The QPU in JUPITER will empower JSC researchers to develop quantum applications for chemical simulations and optimization problems, showcasing how classical supercomputers can be turbocharged by quantum computers. Constructed with superconducting qubits, these electronic resonant circuits can be engineered to function as artificial atoms at low temperatures.

“Hybrid quantum-classical accelerated supercomputing is bringing quantum computing closer,” said Kristel Michielsen, head of the quantum information processing group at JSC. “Through our ongoing collaboration with NVIDIA, JSC’s researchers will advance quantum computing, chemistry, and material science fields.”

By intricately integrating quantum computers with supercomputers, CUDA-Q also enables quantum computing with AI to tackle issues like noisy qubits and develop efficient algorithms.

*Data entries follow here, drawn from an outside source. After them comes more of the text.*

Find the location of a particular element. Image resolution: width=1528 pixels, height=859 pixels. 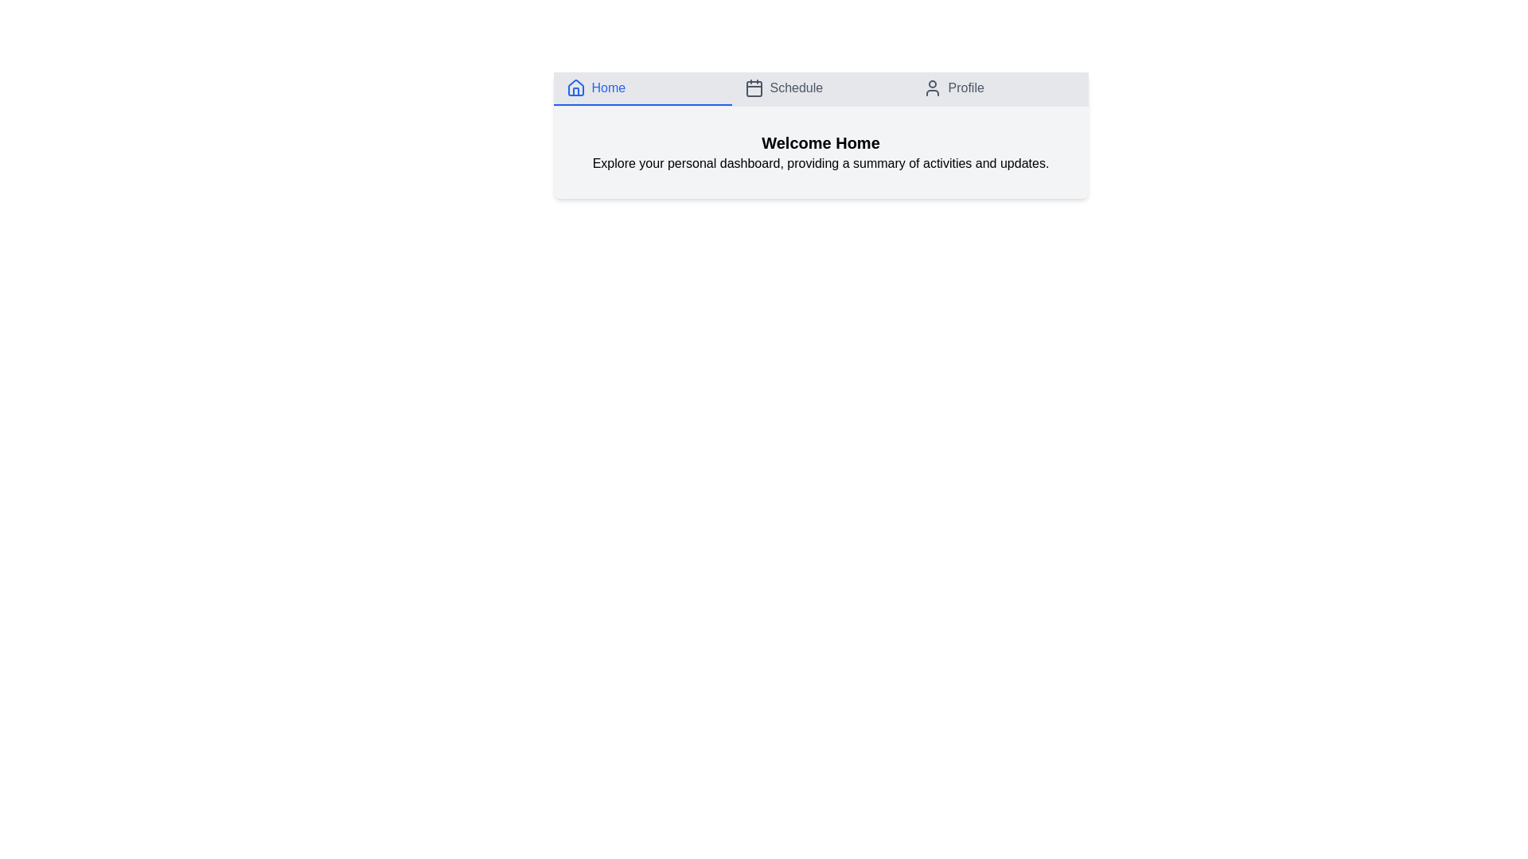

the Home tab is located at coordinates (642, 88).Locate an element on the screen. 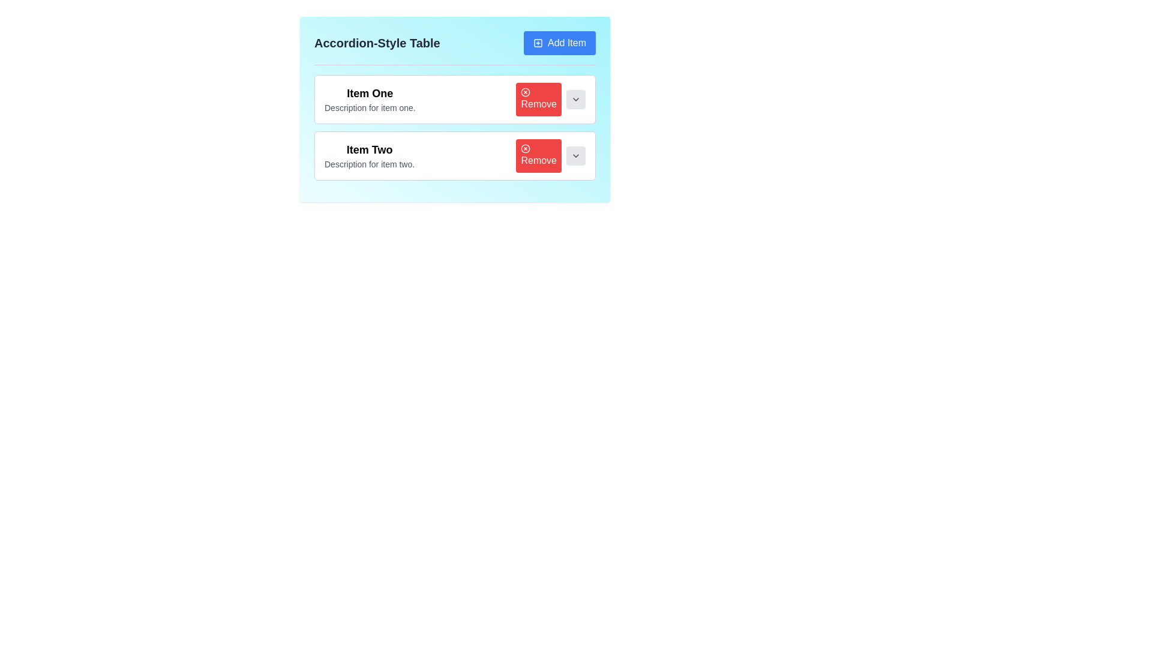 The height and width of the screenshot is (648, 1152). the 'Remove' button located on the right side of the top accordion item is located at coordinates (538, 98).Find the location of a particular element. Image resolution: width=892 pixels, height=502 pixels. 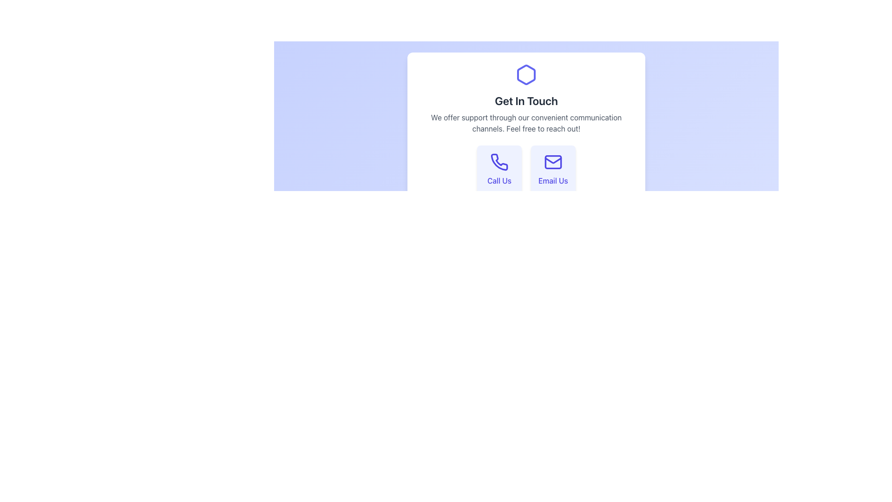

the informational text block located below the title 'Get In Touch', which provides details about support options is located at coordinates (526, 123).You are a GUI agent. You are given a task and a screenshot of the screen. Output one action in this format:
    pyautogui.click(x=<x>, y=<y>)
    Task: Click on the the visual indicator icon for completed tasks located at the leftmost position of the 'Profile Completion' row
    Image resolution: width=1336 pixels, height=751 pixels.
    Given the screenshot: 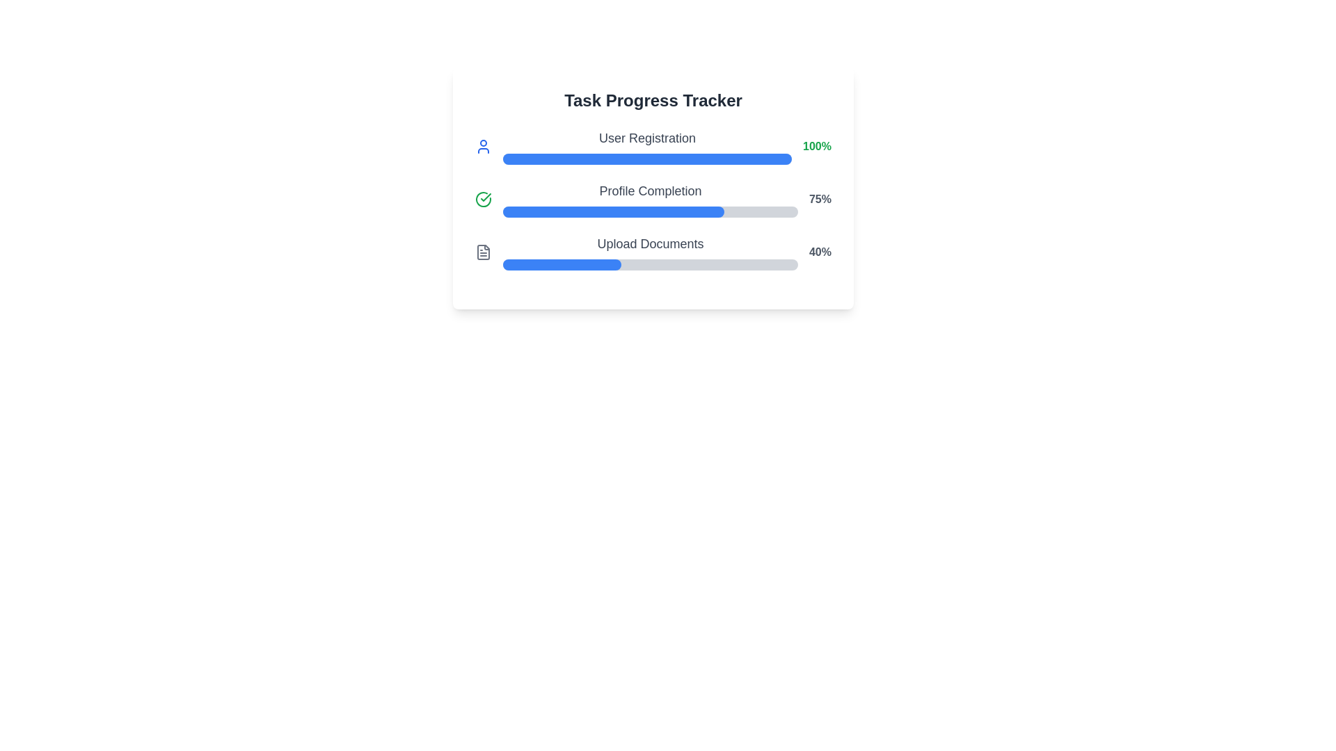 What is the action you would take?
    pyautogui.click(x=484, y=199)
    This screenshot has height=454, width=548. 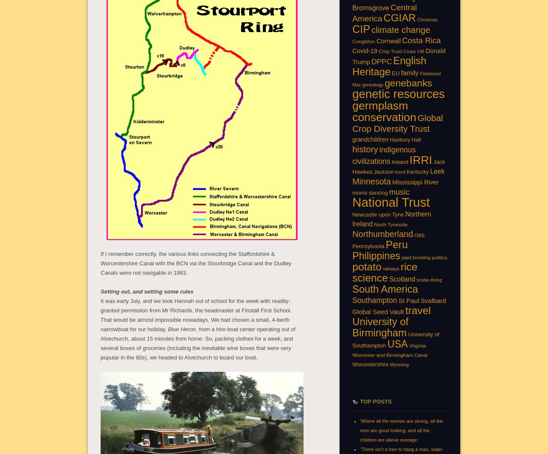 I want to click on 'Pennsylvania', so click(x=352, y=245).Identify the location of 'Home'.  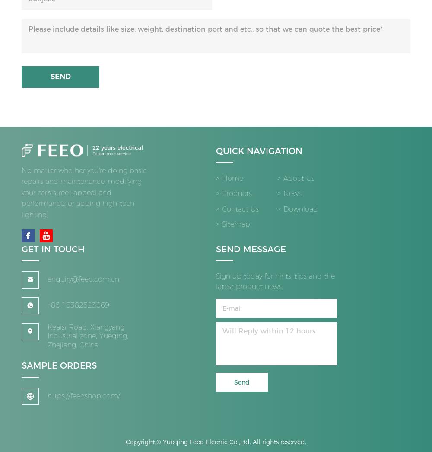
(222, 182).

CUDA-Q, an open-source and QPU-agnostic quantum-classical accelerated supercomputing platform, is widely used by companies deploying QPUs and delivers superior performance.

This article was originally published on nvidia. Read the orignal article.

FAQs

Q1: What is the CUDA-Q framework? A1: CUDA-Q is NVIDIA’s open-source platform designed to integrate quantum processing units (QPUs) with classical supercomputers, facilitating the development and execution of quantum algorithms.

Q2: Which countries are currently implementing CUDA-Q? A2: Germany, Japan, and Poland are the key countries where supercomputing centers are integrating CUDA-Q to advance their quantum computing initiatives.

Q3: What are the main challenges in quantum computing? A3: The primary challenges include maintaining qubit coherence, error correction, and scalability of quantum systems.

Q4: How does CUDA-Q benefit scientific research? A4: CUDA-Q enables more efficient and powerful computation by integrating QPUs with traditional supercomputers, facilitating advancements in fields like AI, chemistry, and medicine.

Q5: What is NVIDIA’s vision for the future of quantum computing? A5: NVIDIA aims to accelerate the development and deployment of quantum computing technologies through collaboration between academia, industry, and government, envisioning quantum computing as a cornerstone of scientific and technological progress.